Due detenuti sono stati pestati l’11 agosto 2023 nel carcere di Foggia. Dopo le percosse, secondo quanto emerso dalle indagini della Procura, gli agenti arrestati avrebbero predisposto e sottoscritto atti falsi finalizzati a nascondere le violenze compiute e a impedire che venissero emesse diagnosi ospedaliere per le lesioni riportate dai due carcerati. Per questo motivo, i dieci agenti in questione sono accusati anche di omissione di atti d’ufficio, danneggiamento, concussione, falsità ideologica commessa da un pubblico ufficiale in atti pubblici, soppressione, distruzione e occultamento di atti veri.
Le immagini riprese dalle telecamere interne al penitenziario questa volta immortalano quattro, cinque, sei o più agenti accerchiare e colpire con schiaffi, calci e pugni un detenuto. I volti, nei filmati mostrati, sono oscurati ma le movenze sono eloquenti. I video insieme alle testimonianze sono le prove che hanno portato ieri all’arresto di dieci agenti della polizia penitenziaria del carcere di Foggia, accusati a vario titolo di tortura nei confronti di due detenuti compagni di cella, abuso d’ufficio, abuso di autorità contro arrestati o detenuti, omissione di atti d’ufficio, danneggiamento, concussione, falsità ideologica commessa da un pubblico ufficiale in atti pubblici, soppressione, distruzione e occultamento di atti veri. Una delle due vittime ha patologie psichiatriche, con pregressi tentativi di suicidio e atti di autolesionismo.
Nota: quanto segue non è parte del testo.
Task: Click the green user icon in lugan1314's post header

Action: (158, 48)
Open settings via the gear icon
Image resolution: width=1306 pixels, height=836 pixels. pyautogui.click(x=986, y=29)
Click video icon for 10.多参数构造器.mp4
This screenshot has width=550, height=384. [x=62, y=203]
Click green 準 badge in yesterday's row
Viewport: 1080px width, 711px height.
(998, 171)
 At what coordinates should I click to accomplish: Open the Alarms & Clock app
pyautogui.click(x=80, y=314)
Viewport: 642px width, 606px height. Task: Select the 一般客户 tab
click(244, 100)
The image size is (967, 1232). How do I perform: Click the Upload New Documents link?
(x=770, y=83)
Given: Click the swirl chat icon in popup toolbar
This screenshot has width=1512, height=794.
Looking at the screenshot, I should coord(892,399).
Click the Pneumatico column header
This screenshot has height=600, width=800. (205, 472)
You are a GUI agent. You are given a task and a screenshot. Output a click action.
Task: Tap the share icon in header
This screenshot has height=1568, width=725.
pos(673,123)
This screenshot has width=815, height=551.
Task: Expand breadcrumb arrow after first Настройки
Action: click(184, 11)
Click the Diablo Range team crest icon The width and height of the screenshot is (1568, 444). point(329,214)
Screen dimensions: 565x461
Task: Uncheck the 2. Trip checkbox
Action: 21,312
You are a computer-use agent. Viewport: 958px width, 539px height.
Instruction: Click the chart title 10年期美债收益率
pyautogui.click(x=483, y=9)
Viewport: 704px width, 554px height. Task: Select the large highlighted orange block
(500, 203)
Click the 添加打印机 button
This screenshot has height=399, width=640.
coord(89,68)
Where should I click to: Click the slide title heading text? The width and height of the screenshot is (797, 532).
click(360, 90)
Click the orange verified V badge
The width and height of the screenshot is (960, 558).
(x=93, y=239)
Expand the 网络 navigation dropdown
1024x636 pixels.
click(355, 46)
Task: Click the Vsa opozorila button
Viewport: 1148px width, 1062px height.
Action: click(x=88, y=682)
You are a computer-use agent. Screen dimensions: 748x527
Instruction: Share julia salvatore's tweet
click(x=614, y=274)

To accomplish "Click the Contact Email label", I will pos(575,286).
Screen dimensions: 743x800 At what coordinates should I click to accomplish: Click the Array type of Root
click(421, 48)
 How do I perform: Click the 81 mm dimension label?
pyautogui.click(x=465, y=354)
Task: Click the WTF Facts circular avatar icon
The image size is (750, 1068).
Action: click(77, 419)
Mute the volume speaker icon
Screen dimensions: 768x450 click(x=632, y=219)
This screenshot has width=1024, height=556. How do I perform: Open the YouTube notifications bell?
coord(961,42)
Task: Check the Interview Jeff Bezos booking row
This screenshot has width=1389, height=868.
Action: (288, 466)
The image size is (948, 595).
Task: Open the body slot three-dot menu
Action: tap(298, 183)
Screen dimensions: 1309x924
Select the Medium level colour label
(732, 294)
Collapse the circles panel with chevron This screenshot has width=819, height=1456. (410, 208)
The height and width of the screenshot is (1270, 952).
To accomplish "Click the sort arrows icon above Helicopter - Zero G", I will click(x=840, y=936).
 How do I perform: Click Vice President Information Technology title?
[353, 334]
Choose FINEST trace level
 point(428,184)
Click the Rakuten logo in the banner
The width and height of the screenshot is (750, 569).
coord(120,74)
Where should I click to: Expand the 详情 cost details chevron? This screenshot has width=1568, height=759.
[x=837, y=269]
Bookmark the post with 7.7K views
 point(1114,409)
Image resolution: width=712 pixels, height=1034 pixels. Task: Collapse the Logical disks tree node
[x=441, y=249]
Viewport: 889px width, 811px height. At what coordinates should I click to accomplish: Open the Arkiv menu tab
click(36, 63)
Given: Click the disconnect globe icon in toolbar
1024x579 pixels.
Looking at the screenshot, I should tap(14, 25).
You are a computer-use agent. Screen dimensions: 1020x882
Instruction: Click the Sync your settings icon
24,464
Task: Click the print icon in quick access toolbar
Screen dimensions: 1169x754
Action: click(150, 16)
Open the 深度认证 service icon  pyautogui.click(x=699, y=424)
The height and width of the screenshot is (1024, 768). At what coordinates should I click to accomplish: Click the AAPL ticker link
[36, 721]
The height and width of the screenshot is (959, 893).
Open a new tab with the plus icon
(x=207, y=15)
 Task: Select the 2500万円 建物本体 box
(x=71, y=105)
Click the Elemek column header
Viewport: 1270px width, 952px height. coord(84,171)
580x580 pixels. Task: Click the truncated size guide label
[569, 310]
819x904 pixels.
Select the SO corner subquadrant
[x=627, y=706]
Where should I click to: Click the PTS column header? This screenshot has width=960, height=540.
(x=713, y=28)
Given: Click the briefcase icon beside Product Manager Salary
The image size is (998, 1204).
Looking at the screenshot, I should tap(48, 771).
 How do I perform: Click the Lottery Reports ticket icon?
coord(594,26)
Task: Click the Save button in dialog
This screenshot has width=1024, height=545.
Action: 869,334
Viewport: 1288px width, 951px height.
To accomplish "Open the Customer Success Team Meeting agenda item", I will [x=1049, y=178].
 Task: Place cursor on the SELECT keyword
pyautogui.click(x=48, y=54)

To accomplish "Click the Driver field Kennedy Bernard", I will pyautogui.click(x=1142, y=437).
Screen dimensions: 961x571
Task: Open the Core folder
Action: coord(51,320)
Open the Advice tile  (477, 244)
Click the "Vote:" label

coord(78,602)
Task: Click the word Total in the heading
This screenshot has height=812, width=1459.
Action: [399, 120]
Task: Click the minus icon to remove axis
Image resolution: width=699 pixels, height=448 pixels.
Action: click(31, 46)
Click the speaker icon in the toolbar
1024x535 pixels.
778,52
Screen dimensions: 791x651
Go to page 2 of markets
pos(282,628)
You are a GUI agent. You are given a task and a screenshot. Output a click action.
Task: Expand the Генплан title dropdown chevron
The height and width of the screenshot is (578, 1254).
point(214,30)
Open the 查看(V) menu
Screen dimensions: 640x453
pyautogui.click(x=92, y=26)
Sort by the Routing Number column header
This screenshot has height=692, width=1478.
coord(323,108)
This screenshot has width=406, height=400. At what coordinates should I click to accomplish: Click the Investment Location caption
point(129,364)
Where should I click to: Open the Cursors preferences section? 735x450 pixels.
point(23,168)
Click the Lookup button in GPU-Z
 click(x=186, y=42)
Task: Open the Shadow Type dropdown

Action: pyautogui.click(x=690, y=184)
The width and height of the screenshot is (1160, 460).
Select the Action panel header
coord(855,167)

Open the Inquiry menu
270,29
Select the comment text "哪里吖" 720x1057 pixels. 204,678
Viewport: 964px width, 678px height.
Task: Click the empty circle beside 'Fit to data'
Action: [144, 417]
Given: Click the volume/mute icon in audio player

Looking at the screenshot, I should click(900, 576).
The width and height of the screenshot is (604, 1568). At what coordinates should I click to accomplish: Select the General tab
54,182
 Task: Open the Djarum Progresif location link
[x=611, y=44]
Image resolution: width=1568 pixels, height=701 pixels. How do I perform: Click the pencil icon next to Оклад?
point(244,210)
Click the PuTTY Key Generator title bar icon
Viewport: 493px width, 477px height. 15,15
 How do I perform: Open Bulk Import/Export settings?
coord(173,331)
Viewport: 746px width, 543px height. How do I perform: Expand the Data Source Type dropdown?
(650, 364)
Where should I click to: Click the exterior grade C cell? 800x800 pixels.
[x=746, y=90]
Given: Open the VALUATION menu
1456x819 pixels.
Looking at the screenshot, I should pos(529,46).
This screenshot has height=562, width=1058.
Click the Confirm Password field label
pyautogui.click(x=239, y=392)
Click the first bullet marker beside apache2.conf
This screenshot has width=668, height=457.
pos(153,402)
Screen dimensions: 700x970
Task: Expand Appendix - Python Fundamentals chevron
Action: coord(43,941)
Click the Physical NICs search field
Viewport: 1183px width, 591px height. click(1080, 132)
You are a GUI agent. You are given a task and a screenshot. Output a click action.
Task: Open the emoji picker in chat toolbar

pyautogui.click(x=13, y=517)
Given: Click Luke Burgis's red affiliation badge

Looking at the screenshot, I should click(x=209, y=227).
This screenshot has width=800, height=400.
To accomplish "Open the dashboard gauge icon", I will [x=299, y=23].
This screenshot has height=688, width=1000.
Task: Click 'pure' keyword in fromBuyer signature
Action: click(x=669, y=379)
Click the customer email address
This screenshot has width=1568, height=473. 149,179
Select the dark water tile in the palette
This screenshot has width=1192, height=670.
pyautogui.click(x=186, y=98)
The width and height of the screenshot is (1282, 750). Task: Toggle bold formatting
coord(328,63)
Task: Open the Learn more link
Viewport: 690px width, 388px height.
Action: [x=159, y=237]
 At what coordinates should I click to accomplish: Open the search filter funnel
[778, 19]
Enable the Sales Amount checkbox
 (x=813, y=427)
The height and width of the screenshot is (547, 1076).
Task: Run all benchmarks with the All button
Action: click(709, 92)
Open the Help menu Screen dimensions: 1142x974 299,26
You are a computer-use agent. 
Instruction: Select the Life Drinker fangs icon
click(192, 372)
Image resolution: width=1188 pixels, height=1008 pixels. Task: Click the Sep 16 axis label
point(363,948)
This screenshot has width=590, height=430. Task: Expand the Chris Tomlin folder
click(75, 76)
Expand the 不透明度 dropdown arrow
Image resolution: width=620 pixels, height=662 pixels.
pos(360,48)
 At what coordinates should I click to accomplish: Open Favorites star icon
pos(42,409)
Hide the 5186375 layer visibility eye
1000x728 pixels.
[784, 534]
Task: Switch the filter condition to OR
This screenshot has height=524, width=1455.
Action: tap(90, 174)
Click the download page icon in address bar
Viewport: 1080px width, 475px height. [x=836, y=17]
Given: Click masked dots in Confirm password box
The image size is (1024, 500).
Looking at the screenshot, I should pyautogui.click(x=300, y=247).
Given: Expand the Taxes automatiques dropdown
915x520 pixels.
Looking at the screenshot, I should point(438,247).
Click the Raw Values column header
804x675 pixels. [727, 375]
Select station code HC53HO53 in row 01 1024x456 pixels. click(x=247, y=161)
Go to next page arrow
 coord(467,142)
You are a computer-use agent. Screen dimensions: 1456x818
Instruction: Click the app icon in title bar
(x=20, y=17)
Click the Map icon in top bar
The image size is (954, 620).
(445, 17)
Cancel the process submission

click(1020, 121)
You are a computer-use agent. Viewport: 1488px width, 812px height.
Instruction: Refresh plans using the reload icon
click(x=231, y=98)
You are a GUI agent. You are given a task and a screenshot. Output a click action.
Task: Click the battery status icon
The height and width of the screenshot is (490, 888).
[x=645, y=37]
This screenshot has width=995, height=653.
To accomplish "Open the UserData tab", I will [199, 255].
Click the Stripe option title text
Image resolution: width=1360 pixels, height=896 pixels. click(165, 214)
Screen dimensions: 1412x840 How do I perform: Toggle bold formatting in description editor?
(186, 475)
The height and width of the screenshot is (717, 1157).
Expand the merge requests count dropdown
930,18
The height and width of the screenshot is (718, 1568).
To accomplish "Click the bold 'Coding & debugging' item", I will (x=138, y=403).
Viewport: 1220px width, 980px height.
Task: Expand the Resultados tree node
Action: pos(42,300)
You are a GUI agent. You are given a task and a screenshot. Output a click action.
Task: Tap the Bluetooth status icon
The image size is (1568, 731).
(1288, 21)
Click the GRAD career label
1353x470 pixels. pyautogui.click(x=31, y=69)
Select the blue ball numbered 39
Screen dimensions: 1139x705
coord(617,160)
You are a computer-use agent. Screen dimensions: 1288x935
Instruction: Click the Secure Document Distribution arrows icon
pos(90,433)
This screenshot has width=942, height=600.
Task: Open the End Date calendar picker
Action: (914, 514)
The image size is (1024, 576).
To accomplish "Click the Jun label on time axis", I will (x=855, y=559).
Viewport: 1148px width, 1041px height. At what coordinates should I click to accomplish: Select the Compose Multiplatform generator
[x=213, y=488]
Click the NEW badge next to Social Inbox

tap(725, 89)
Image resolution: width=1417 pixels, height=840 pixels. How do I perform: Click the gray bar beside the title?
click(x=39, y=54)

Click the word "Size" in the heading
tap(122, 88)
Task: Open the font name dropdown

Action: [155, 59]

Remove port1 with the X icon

I fatti accertati dai carabinieri risalgono all’11 agosto 2023 e sono riportati nelle 96 pagine dell’ordinanza con cui la Gip di Foggia, Carla Protano, ha stabilito gli arresti domiciliari per i dieci indagati: un ispettore, la sua vice e altri, con ruoli ed età diverse (nati tra il 1968 e il 1998). Sono indagati a piede libero anche due medici e un altro agente. Secondo i militari, «nel corso delle indagini sarebbe stata documentata la predisposizione e la sottoscrizione di atti falsi finalizzati a celare le violenze perpetrate e a impedire che venissero emesse a carico delle persone offese le diagnosi delle lesioni riportate. Sarebbero state, inoltre, accertate minacce e promesse di ritorsioni attraverso le quali due indagati avrebbero costretto le vittime a sottoscrivere falsi verbali di dichiarazioni, in cui fornivano una versione dei fatti smentita dagli esiti delle indagini».
Uno dei due detenuti vittime del pestaggio dell’11 agosto è affetto, scrive la Gip, da patologie psichiatriche anche sfociate in atti autolesivi e tentativi di suicidio, e quindi maggiormente vulnerabile. Questa persona, invece di essere curata, è stata sottoposta, secondo la giudice, «ad un trattamento inumano e degradante» consistente «in un’aggressione protratta nel tempo da parte di più persone» e ha subito «lesioni al capo, ad un occhio e al torace, acute sofferenze fisiche e un verificabile trauma psichico». L’esposto che l’uomo ha fatto uscire dal carcere di nascosto è arrivato in procura il 17 agosto. Vi si racconta di come sarebbe stato “punito” per un atto di autolesionismo compiuto davanti ad un’ispettrice che è rimasta offesa dal gesto.
Come fa notare Patrizio Gonnella, presidente di Antigone, questo è uno dei tanti casi di agenti indagati, imputati o già condannati nei primi gradi di giudizio per tortura. «Se ci fosse una modifica dell’attuale legge, approvata nel 2017, come il Ministro Nordio ha dichiarato e ribadito essere nelle intenzioni del governo, tutte queste indagini e processi potrebbero saltare. Per questo – conclude Gonnella – difenderemo strenuamente l’attuale impianto normativo».